PROBLEMS TO SOLVE.
(1) Retype the part of the galectin meta-analysis text that opens with the words containing "RESULTS: We collected" and closes with "OS in liver cancer patients.".
(2) Write what comes next in the galectin meta-analysis text, starting after its last sentence.

SOURCE TEXT.
################

Prognostic role of galectins expression in patients with hepatic cancer: A meta-analysis.

OBJECTIVE: The objective of this study was to illustrate the prognostic value of diversified galectins in patients with hepatic cancer via meta-analysis.
METHODS: We conducted a systematic search on PubMed, Embase, The Cochrane Library, Web of Science, the Chinese National Knowledge Infrastructure (CNKI) database, and Wanfang Data for studies that reported associations between galectin expression and the prognosis for hepatic cancer patients, from the inception of each database to March 20, 2019. The combined hazard ratio (HR) and 95% confidence interval (CI) were estimated to investigate the prognosis.
RESULTS: We collected 11 studies of 1957 patients in our meta-analysis. The pooled results indicated that overall galectin expression was not correlated with OS (HR = 1.23, 95% CI = 0.84-1.79, P = .29) or DFS/RFS (HR = 0.808, 95% CI = 0.376-1.735, P = .42) in liver cancer patients. In stratified analyses, we observed that high galectin-1 and galectin-3 expression was significantly associated with poor OS. The pooled HR of galectin-4 and galectin-9 was correlated with improved OS.
CONCLUSION: Our results indicate that the high expression of galectin-1 and -3 and the low expression of galectin-4 and -9 may be predictive prognostic factors for poor OS in liver cancer patients.

Introduction

The prevalence of hepatocellular carcinoma (HCC) is becoming a critical global health issue, as its sixth leading cancer death for the estimated cancer types worldwide and even most common cancer mortality in some African and Asian countries. Although many therapeutic approaches have entered clinical practice, including surgical resection, radiofrequency ablation, anhydrous alcohol tumor intravenous injection, hepatic artery interventional embolization chemotherapy and other local treatment means, the local recurrence and distant metastasis remain occurring ranging from 40% to 70% in patients. Patients with local or distant progression could still benefit from early treatment, so it is an urgent need to identify the high-risk patients with poor prognosis and start a new intensive program to improve their survival as soon as possible.

The galectins family, defined by their carbohydrate recognition domains (CRDs) with specific β-galactoside-binding affinity, is widely distributed in mammalian tissues. They are involved in the control of cell apoptosis, cell cycle, cell division, pre-mRNA splicing and metastasis. In humans, the galectins family contains galectin-1, -2, -3, -4, -7, -8, -9, -10, -12, -13, -14, and -16. Recent studies suggest that different kinds of galectins expressed in HCC, as potential prognostic roles, are associated with different outcomes of survival and clinical characteristics. According to their reports, their views on the prognostic role of various galectins remain controversial.

Meta-analysis is regarded as a useful tool that can combine the existing different studies on variety mixtures. So we conducted this meta-analysis to systematically and comprehensively evaluate the prognostic value of different types of galectins in HCC.

################

DATA EXCERPT.

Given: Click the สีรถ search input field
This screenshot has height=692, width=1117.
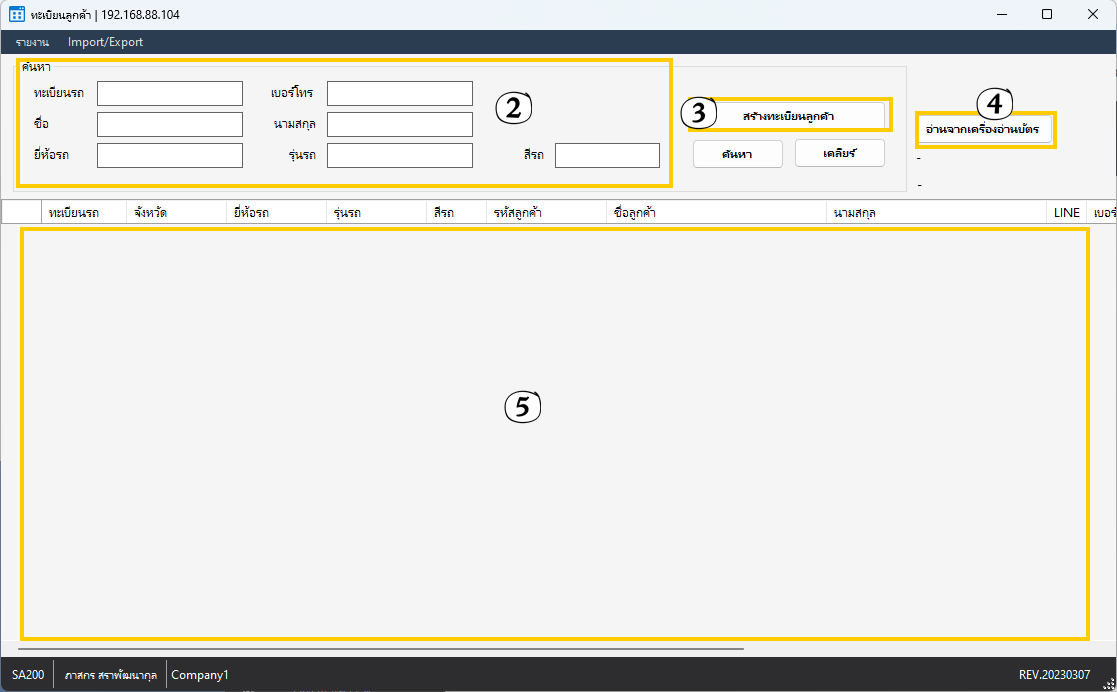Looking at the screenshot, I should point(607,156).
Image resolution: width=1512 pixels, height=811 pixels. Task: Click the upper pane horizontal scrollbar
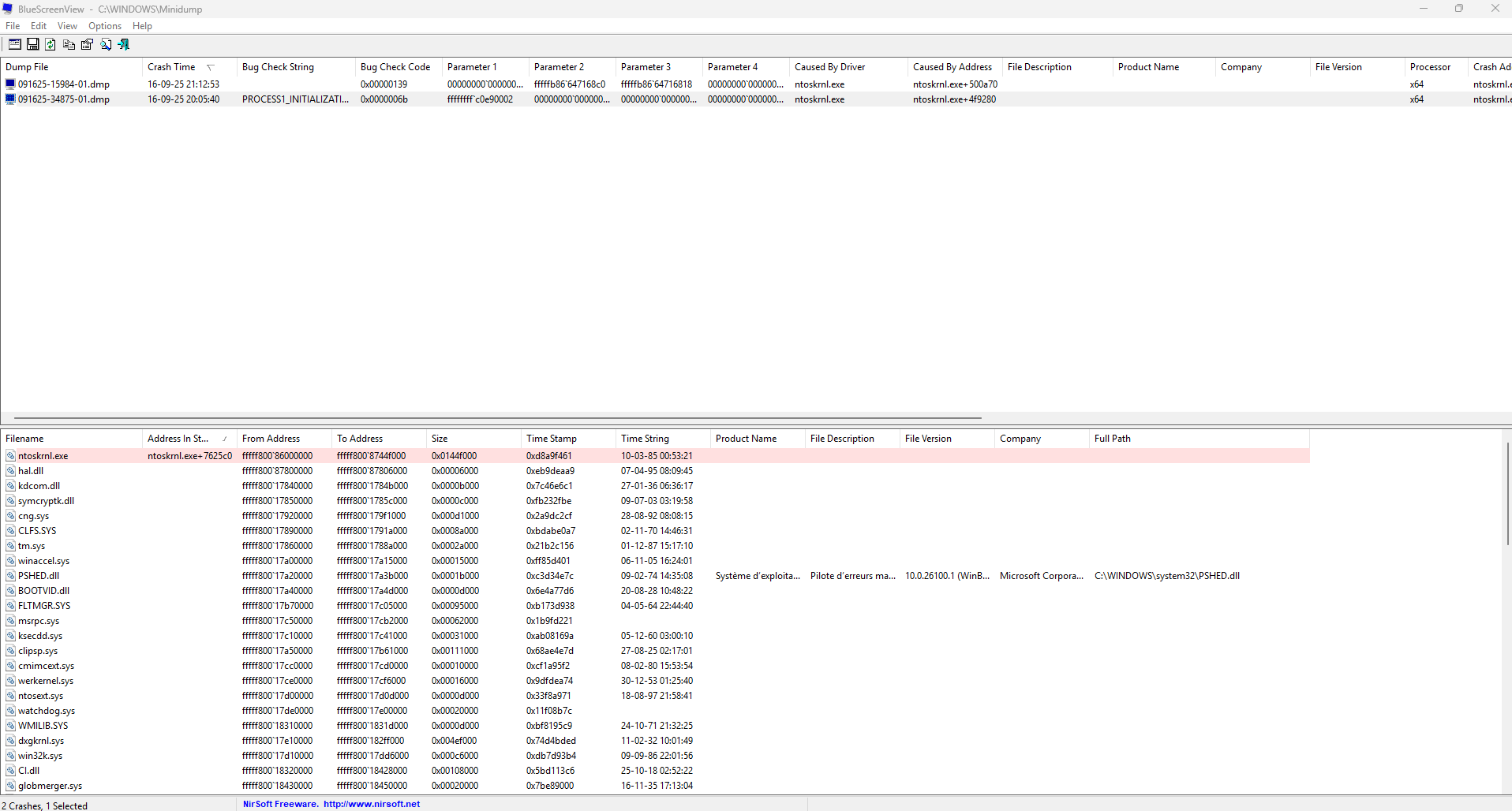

################

SOLVED TASKS.
(1)
RESULTS: We collected 11 studies of 1957 patients in our meta-analysis. The pooled results indicated that overall galectin expression was not correlated with OS (HR = 1.23, 95% CI = 0.84-1.79, P = .29) or DFS/RFS (HR = 0.808, 95% CI = 0.376-1.735, P = .42) in liver cancer patients. In stratified analyses, we observed that high galectin-1 and galectin-3 expression was significantly associated with poor OS. The pooled HR of galectin-4 and galectin-9 was correlated with improved OS.
CONCLUSION: Our results indicate that the high expression of galectin-1 and -3 and the low expression of galectin-4 and -9 may be predictive prognostic factors for poor OS in liver cancer patients.

(2)
Methods

Literature search strategy

We performed a systematic search through the following databases: PubMed, Embase, The Cochrane Library, Web of Science, the Chinese National Knowledge Infrastructure (CNKI) database, and Wanfang Data (Chinese). The search included available data up to March 20, 2019. The main search terms included:(“galectin” or ”galectins” or “beta galactoside binding lectin” or ”D galactoside binding lectin” or ”beta D galactosyl specific lectin” or ”S type lectin” or “galactose binding lectin”) and (“liver neoplasm” or “hepatic neoplasm” or “hepatic cancer” or “hepatic carcinoma” or “liver Cancer”,” liver carcinoma”). The reference list was also checked for relevant articles. The study protocol was approved by the Ethics Committee of the Third Affiliated Hospital of Soochow University.

Inclusion and exclusion criteria

Inclusion criteria were as follows:

studied patients with hepatic cancer were confirmed by pathological examination;

galectin expression was measured by immunohistochemical methods in cancer tissues;

correlation of galectin expression with overall survival (OS) and/or progression-free survival (PFS) and/or recurrence-free survival (RFS) and/or diseasefree survival (DFS) were reported;

sufficient data were available for direct or indirect estimation of the hazard ratio (HR) and CI.

The exclusion criteria were as follows:

abstracts, case reports, letters, reviews, or nonclinical studies;

studies were not written in English or Chinese;

when studies had duplicated data or repeated patient cohorts, we used the most informative or up-to-date publication;

sample sizes were less than 50.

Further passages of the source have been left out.